GIVEN DATA:
— Begin —
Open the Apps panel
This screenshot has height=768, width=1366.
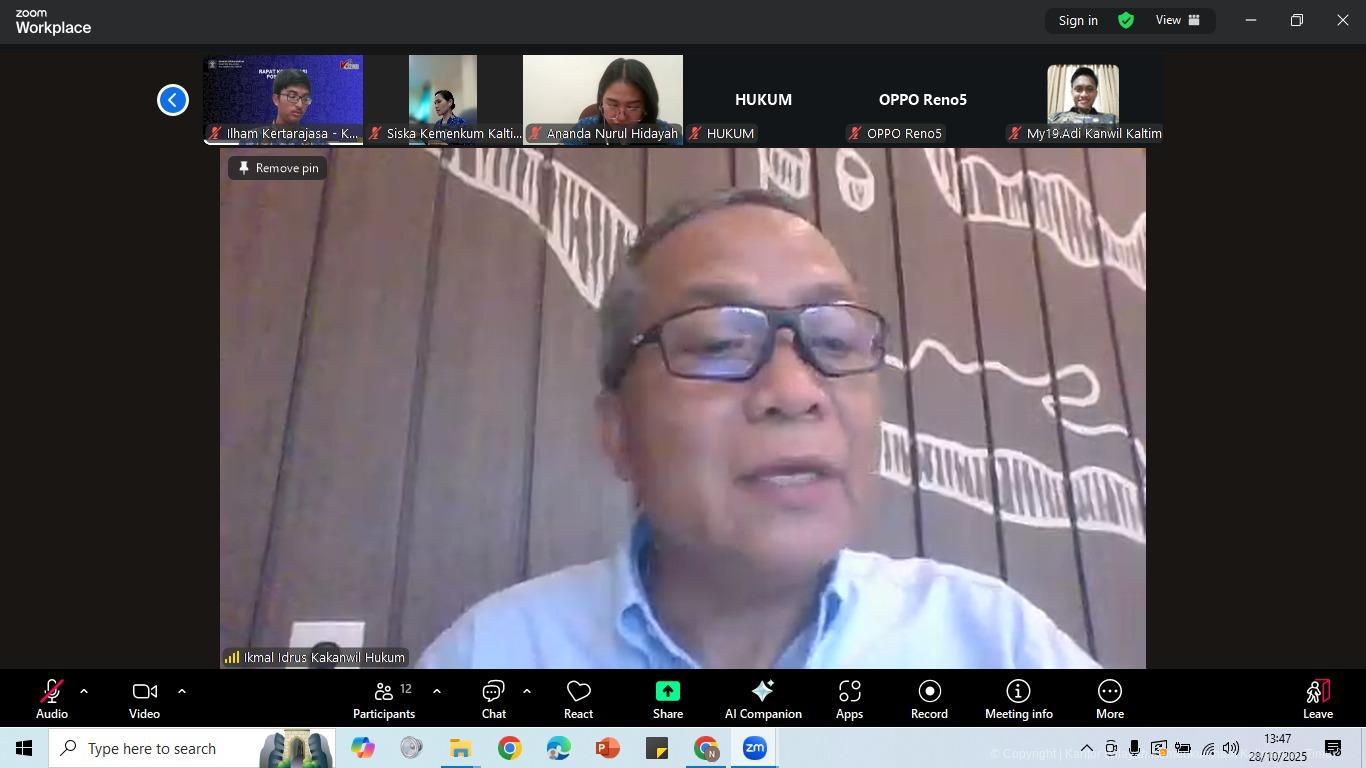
— End —
— Begin —
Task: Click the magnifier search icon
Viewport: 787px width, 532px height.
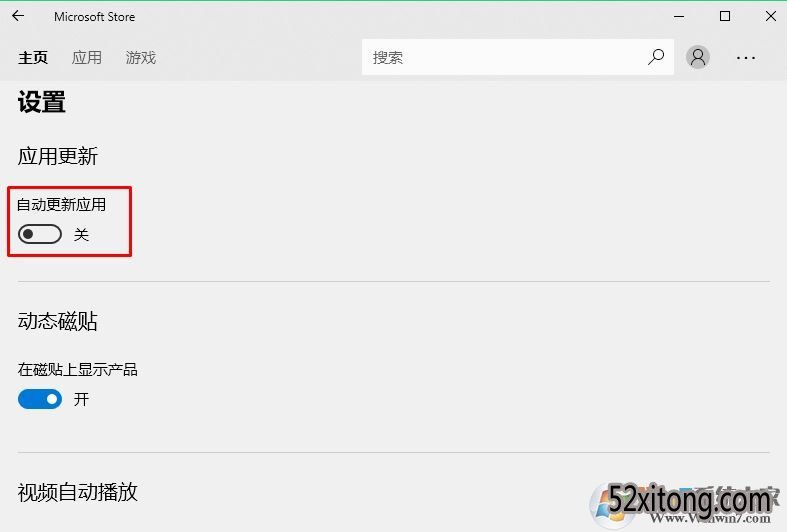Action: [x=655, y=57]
— End —
REQUEST: Copy the rows again, starting at the line that contains "Task: Click the magnifier search icon" and ending at the line that contains "Action: [x=655, y=57]", keeping the requests in and offsetting each coordinate in the answers by 99. Give only those lines, and leave the pictures out.

RESPONSE FOR THIS EXERCISE:
Task: Click the magnifier search icon
Viewport: 787px width, 532px height.
Action: [x=754, y=156]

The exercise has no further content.